Ein musikalisches „Wonderland“ verspricht das Münchener Kammerorchester für die neue Saison, in der das Ensemble 75. Geburtstag feiert. So auch morgen Abend bei einem großen Gala-Konzert unter der Leitung von Bas Wiegers. Es ist bereits das vierte Jahr, in dem man beim MKO ohne Chefdirigenten auskommt und stattdessen auf das Trio seiner Associated Conductors vertraut. Wobei neben Wiegers auch Enrico Onofri und Jörg Widmann weiter ihre jeweils eigenen Schwerpunkte pflegen dürfen.

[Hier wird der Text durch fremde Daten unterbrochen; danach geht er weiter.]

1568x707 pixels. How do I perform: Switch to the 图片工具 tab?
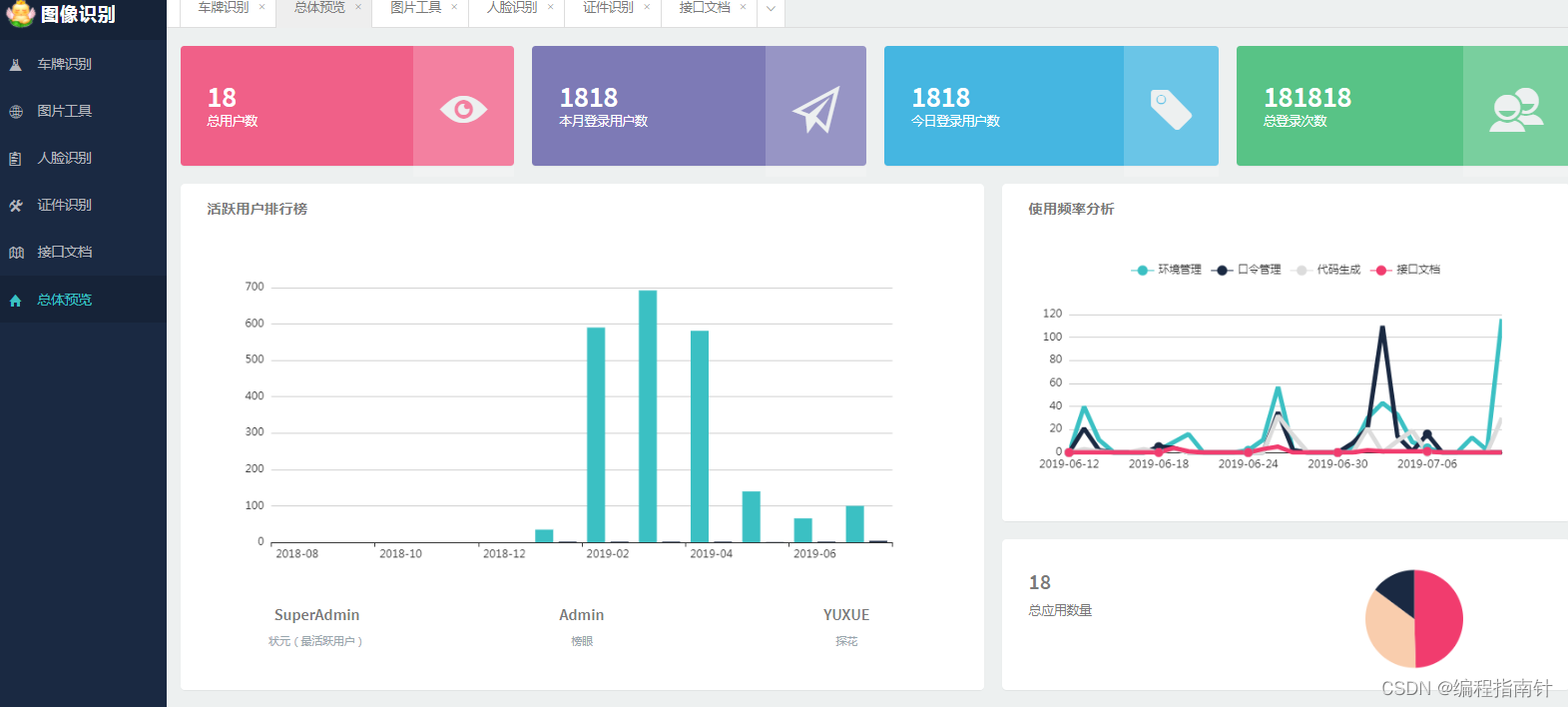pyautogui.click(x=416, y=8)
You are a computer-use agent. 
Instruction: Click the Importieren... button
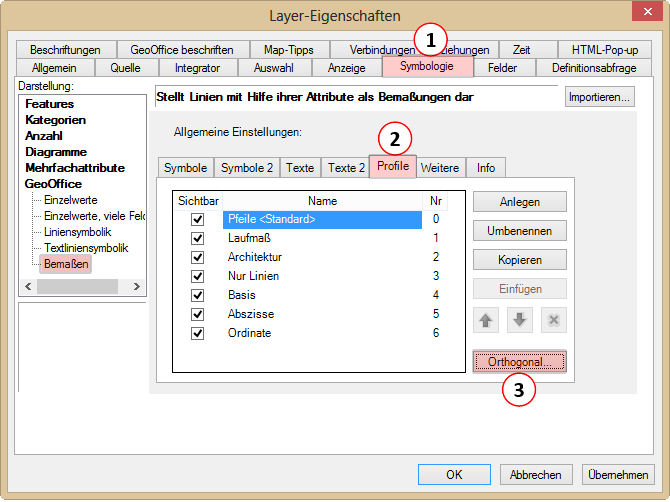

Für Geschäftsführer Florian Ganslmeier ein Modell mit Zukunft, das demnächst unter anderem auch an der Deutschen Oper Berlin für neue Impulse sorgen soll. „Wir haben das als Chance begriffen, um mit Musikern zu arbeiten, die ausgewiesene Experten auf ihrem jeweiligen Gebiet sind.“ Quasi eine Garantie für Abwechslung, die auch Tatjana Erler aus dem Orchestervorstand zu schätzen weiß. „Man macht sich so ja auch als Ensemble sichtbarer, weil hier eben nicht nur eine Person im Mittelpunkt steht. Was für das Selbstverständnis des Orchesters nur gut ist.“ Immerhin ist die Programmgestaltung des MKO schon länger Gemeinschaftsarbeit. Bereits in der Amtszeit von Clemens Schuldt wurde da ein künstlerisches Gremium eingesetzt, in welchem der Chefdirigent lediglich Teil eines sechsköpfigen Teams war.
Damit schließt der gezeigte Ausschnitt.